Start of Dataset records

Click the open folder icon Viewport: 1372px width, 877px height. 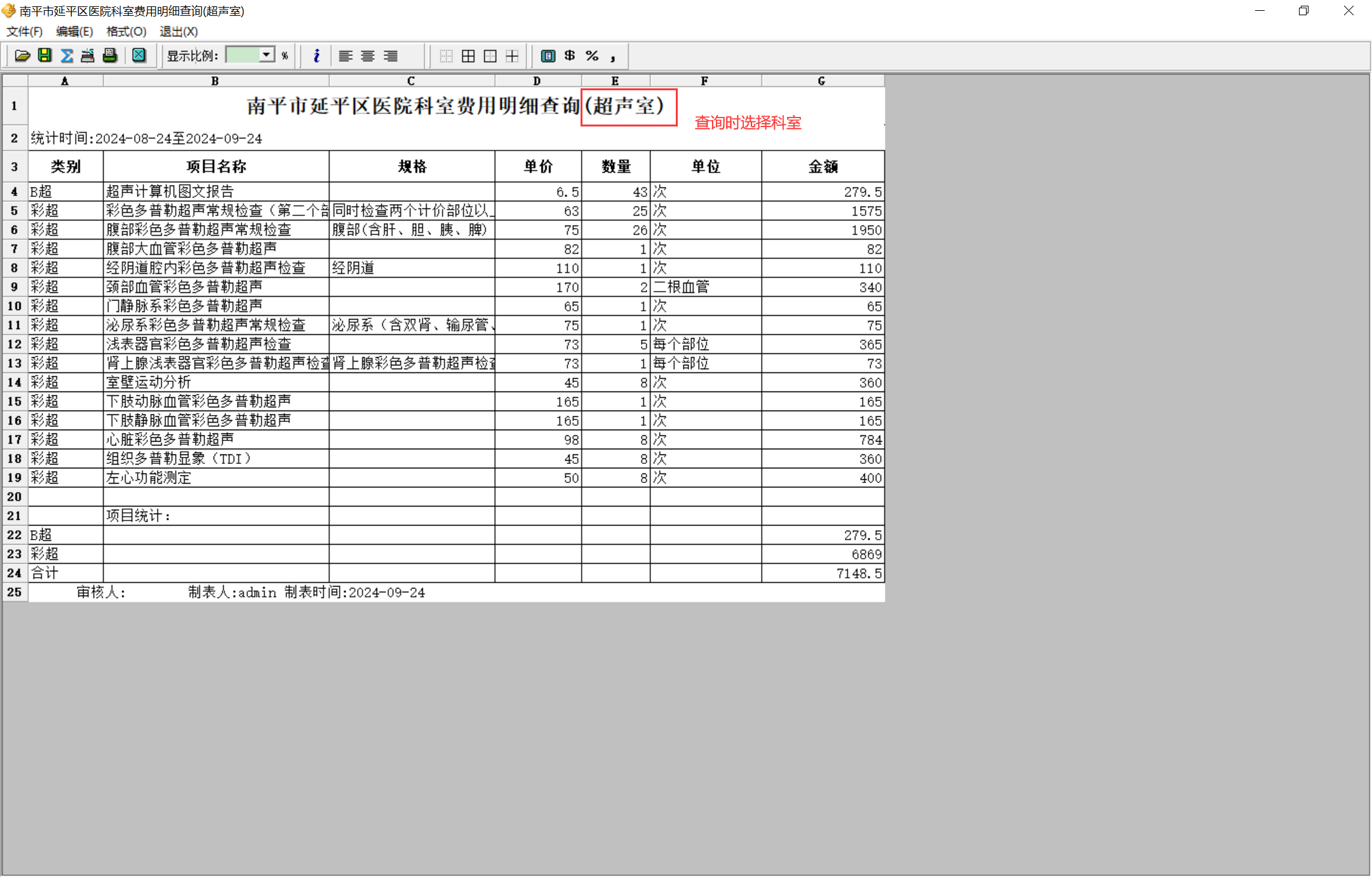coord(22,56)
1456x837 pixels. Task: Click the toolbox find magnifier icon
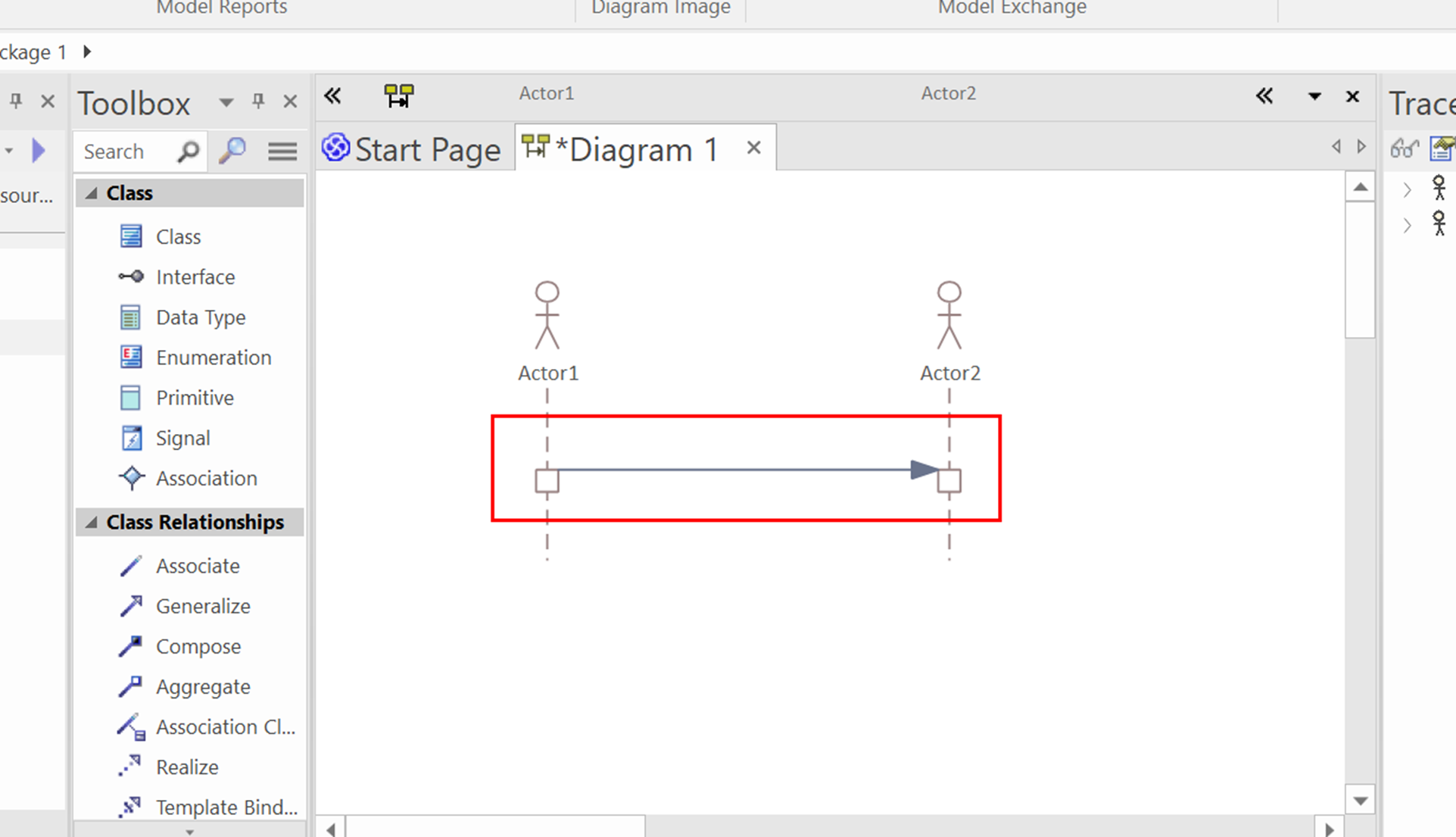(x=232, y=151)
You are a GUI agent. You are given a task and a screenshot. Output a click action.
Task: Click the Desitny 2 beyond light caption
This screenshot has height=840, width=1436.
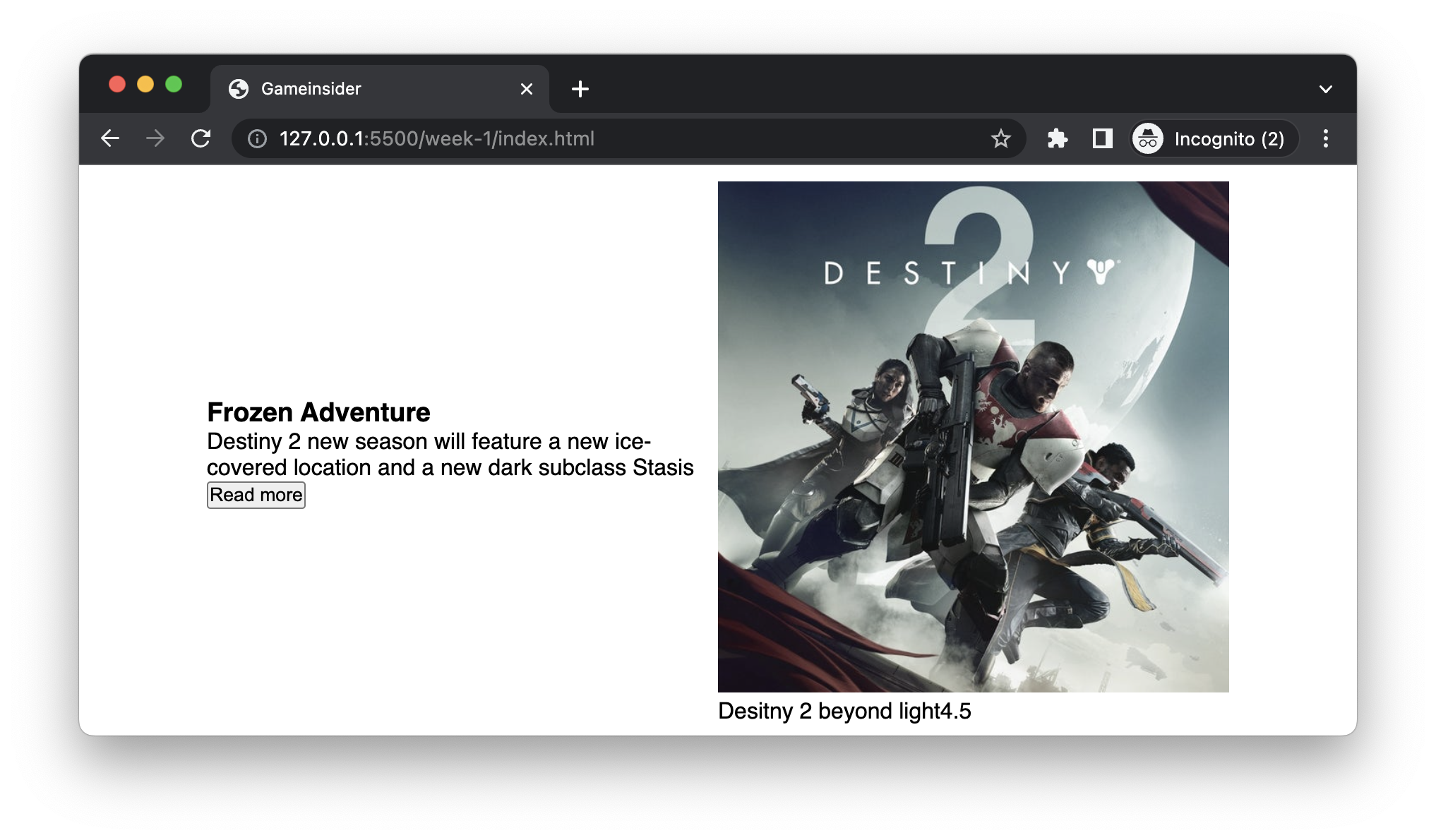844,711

End of Dataset records

Prompt:
Please write out, exactly, every line from the line with "1456x837 pixels. Task: Click" through the final line of the data above, leaving out pictures.

Result for this task:
1456x837 pixels. Task: Click the toolbox find magnifier icon
(x=232, y=151)
You are a GUI agent. You are given a task and a screenshot. Output a click action.
Task: Click the Desitny 2 beyond light caption
This screenshot has height=840, width=1436.
844,711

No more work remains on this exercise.